Languages

An Introduction to WebAssembly - Part 1

According webassembly.org, WebAssembly (abbreviated Wasm) is a binary instruction format for a stack-based virtual machine. Wasm is designed as a portable target for compilation of high-level languages like C/C++/Rust, enabling deployment on the web for client and server applications.

Don't get bogged down by the term "stack machine". In this context, a stack machine is the paradigm behind how WebAssembly code works. It's mainly a virtual machine that sits in the browser, letting you run C/C++ and Rust in a web environment.

More generally, WebAssembly provides a way to run code written in multiple languages on the web at near-native speed. Another way to think of WebAssembly is as a compilation target for your existing projects written in C/C++ or Rust in order to run them inside a web browser.

Web assembly code defines an Abstract Syntax Tree stored in binary format with a .wasm file extension. This code does have a human-readable text format (the specification for which is still being finalized) that allows it to be written, viewed, and debugged by hand. Also, the binary format will result in a much smaller bundle than that of JavaScript, which means a faster payload delivery.

How is WebAssembly different from JavaScript?

Well, Javascript is in a text format, while WebAssembly is represented in a binary format, which makes it is well-suited for low-level computation. With that in mind, we now have the power to come up with crazy functionalities we only dreamed of to be available on the web. That's why I like to think of WebAssembly as JavaScript on steroids.

It is also important to note that WebAssembly is not intended to be a replacement for JavaScript. Instead, it is designed to complement and work alongside JavaScript, allowing developers to take advantage of both languages' strong points. For example, I would definitely not advise anyone to write web components using WebAssembly. Similarly, features involving raw bits manipulation might be hard, if not awkward, to express in JavaScript. Besides, JavaScript has become very popular in the web development scene with a huge ecosystem that provides numerous frameworks, libraries, and tools.
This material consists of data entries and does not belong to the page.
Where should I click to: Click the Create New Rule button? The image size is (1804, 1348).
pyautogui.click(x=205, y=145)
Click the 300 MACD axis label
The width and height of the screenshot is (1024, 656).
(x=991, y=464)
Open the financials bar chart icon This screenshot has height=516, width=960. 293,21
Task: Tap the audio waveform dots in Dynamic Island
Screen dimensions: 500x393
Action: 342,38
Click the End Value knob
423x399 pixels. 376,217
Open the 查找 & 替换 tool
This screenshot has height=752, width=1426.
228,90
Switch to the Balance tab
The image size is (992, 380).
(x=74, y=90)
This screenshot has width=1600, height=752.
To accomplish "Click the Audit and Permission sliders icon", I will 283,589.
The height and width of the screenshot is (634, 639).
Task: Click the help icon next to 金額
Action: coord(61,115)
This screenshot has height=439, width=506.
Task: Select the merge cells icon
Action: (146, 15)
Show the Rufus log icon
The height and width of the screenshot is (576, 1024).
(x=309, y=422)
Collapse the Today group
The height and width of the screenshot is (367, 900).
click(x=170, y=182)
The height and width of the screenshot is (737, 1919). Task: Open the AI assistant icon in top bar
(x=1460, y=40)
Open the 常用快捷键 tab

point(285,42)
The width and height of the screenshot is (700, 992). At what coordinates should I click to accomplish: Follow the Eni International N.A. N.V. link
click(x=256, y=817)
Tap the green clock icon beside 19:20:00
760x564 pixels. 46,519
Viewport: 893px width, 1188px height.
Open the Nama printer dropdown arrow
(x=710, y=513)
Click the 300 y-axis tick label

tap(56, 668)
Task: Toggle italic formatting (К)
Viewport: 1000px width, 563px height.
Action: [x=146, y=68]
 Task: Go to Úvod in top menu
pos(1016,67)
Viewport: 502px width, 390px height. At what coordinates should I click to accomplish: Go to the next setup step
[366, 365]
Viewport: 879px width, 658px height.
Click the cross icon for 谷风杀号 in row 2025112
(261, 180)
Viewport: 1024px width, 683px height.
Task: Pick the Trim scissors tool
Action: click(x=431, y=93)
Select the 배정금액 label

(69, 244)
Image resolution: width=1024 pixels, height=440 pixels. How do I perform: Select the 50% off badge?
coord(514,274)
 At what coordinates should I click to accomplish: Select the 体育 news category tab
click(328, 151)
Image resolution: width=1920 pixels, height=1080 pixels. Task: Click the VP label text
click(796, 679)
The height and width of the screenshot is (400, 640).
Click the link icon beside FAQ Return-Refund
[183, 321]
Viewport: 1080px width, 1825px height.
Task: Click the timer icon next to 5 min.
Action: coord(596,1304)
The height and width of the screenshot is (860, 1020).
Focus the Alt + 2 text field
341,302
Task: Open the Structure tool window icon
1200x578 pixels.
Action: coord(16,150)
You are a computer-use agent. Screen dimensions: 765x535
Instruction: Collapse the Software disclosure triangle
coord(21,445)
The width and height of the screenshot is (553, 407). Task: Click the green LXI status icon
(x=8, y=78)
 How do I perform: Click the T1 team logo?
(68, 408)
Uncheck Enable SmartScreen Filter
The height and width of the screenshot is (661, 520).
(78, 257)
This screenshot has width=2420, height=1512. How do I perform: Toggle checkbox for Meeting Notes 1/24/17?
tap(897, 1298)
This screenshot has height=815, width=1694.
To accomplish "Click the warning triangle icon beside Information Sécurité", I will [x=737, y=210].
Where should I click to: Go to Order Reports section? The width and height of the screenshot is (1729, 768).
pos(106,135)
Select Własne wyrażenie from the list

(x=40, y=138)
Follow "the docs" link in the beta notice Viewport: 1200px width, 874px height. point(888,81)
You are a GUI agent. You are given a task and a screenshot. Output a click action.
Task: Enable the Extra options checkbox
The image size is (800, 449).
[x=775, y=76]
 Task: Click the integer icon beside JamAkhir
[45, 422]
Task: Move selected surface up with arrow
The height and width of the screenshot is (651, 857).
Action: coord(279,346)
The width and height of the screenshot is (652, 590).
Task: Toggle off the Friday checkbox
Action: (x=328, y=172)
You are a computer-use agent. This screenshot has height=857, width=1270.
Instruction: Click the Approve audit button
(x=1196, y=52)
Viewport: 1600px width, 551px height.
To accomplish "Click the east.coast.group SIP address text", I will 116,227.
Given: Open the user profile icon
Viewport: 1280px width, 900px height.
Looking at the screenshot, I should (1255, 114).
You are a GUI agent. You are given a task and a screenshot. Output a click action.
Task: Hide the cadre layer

Performance-wise, WebAssembly is not necessarily faster than JavaScript. However, when WebAssembly is able to ship parallel processing pipelines like threads and SIMD (Single Instruction, Multiple Data), it will be a complete game-changer in terms of performance.

What can WebAssembly be used for?

WebAssembly is a great fit for applications such as 3D games, virtual and augmented reality, computer vision, image/video editing, and many other domains that demand native performance. Web Assembly will essentially fill the gap for the features that weren't previously available on a browser or even extend its capabilities. Moreover, WebAssembly will make it easier to stream big chunks of data through a network of processing functions, which was the case on a project I worked on during a Hackathon. We built most of the backend using WebAssembly, which added a serverless-ish feature to our web application.

As a web developer, I often hear the question, "Do I have to learn C/C++, or Rust to use WebAssembly?" Let's say you want to use a compression library written in C in your web application. Your first move might be to port the entire library to JavaScript then import it into your web application.

Well, that's a very tough thing to do, and personally, I wouldn't feel confident to involve novice readers in such endeavors. This is where WebAssembly comes in handy. Now, you just have to compile the library to WebAssembly and voilà! With little effort, you have the entire library (WebAssembly modules) available for your web application JavaScript code.

How can I use WebAssembly?

There are four main ways to use WebAssembly modules in your application:

Porting a C/C++ application with Emscripten.
Writing or generating WebAssembly code by hand.
Writing Rust code and targeting WebAssembly as its output.
Writing AssemblyScript which is pretty similar to TypeScript syntax and easily compiles to WebAssembly.

This article will only cover the first option.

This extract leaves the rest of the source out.